Empresas Cadastro 2020

s3://trase-storage/brazil/auxiliary/secex/cleaned/EMPRESAS_CADASTRO_2020.csv

Dbt path: trase_production.main_brazil.empresas_cadastro_2020

Explore on Metabase: Full table; summary statistics

Containing yaml file link: trase/data_pipeline/models/brazil/auxiliary/secex/_schema.yml

Model file link: trase/data_pipeline/models/brazil/auxiliary/secex/cleaned/empresas_cadastro_2020.py

Calls script: trase/data/brazil/auxiliary/secex/cleaned/EMPRESAS_CADASTRO_201X.py

Dbt test runs & lineage: Test results · Lineage

Full dbt_docs page: Open in dbt docs (includes lineage graph -at the bottom right-, tests, and downstream dependencies)
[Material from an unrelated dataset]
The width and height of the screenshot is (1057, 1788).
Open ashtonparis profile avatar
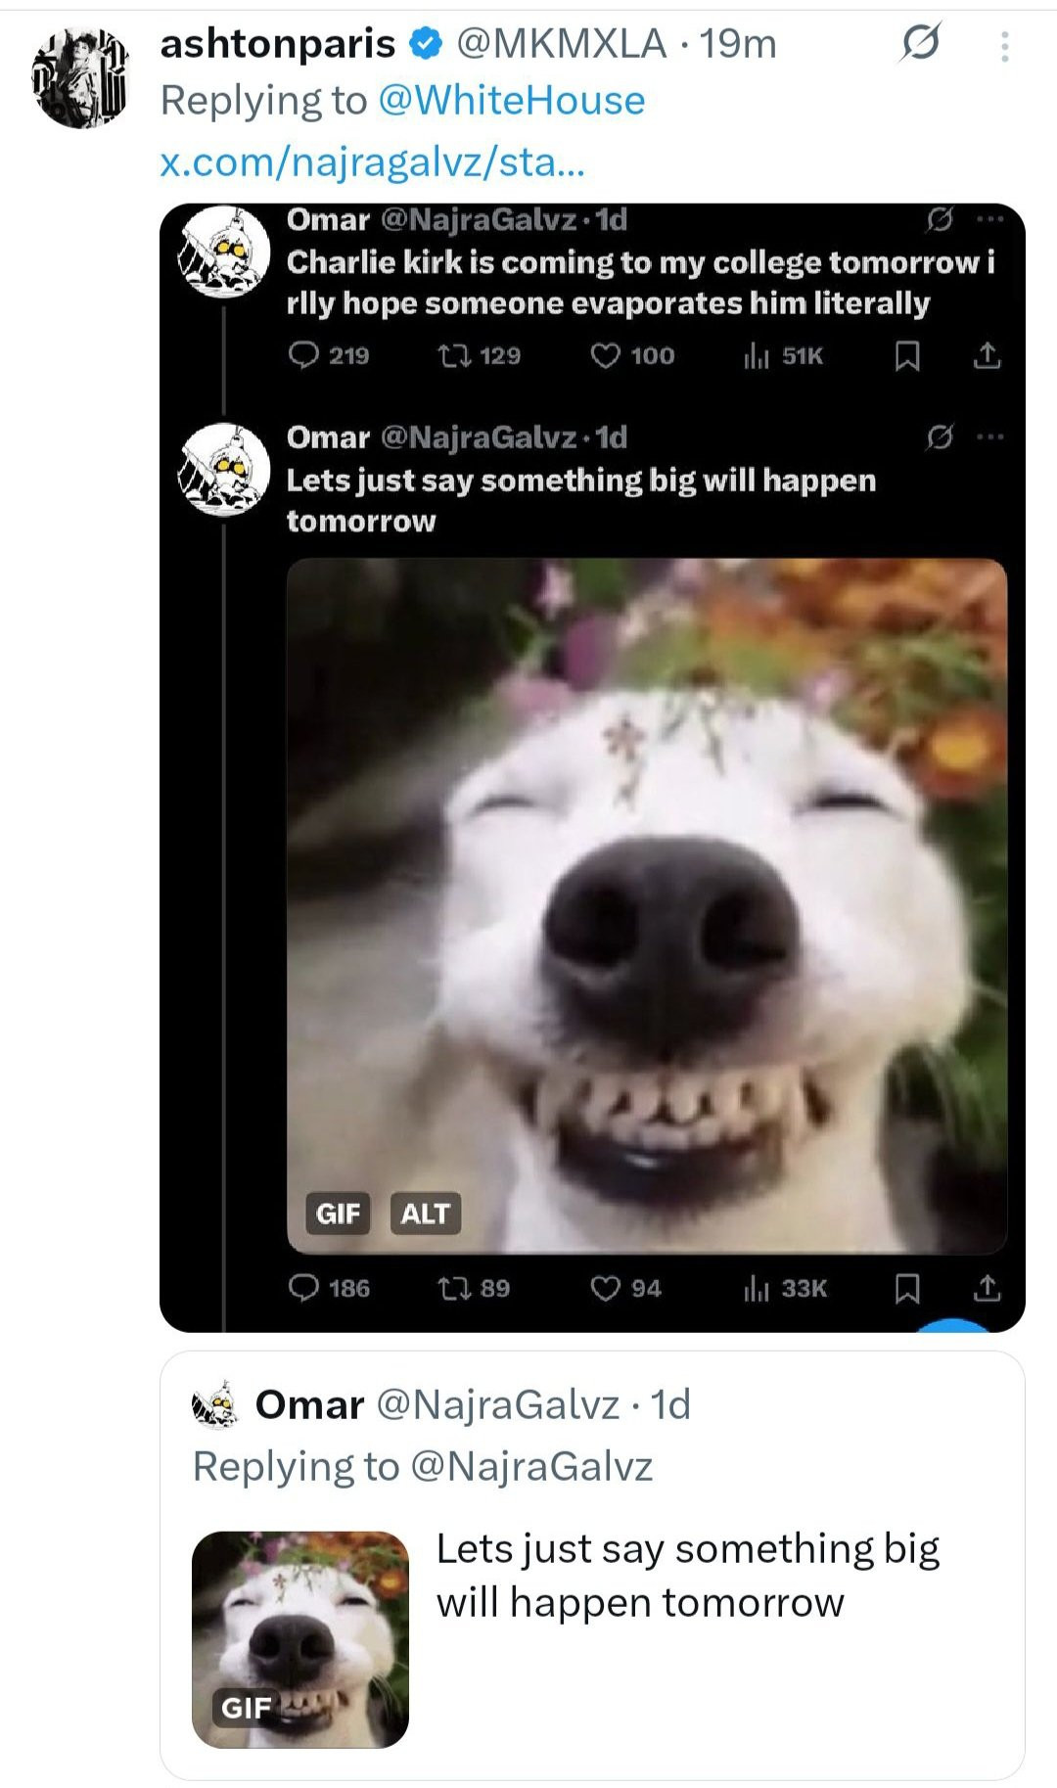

Tags: mock_model, auxiliary, brazil, cleaned, secex

empresas_cadastro_2020

Description

SECEX Empresas Cadastro

The Cadastro de Empresas Exportadoras e Importadoras (Registration of Exporting and Importing Companies) was a dataset produced by the Subsecretariat of Intelligence and Foreign Trade Statistics (SECEX), part of Brazil's Ministry of Development, Industry, Commerce, and Services (MDIC). This dataset comprised a list of establishments that have engaged in export, import, or both activities during a given reference year. It included information on where the CNPJs are registered (with zip code (CEP), municipality, etc.).

The dataset was discontinued due to privacy concerns. The reasoning is detailed in this document (also available on S3 under s3://trase-storage/brazil/auxiliary/secex/Nota-sobre-lista-de-exportadores-e-importadores.pdf). The document presents a problem of confidentiality on tax info for exporting and importing companies, when people merge two different datasets available: (a) List of companies exporting/importing and (b) Municipalities exporting/importing. Because of that they decided to remove one of them, and the decision was in favor of removing the list of companies, considering that the municipality statistics are more popular and useful for public policies.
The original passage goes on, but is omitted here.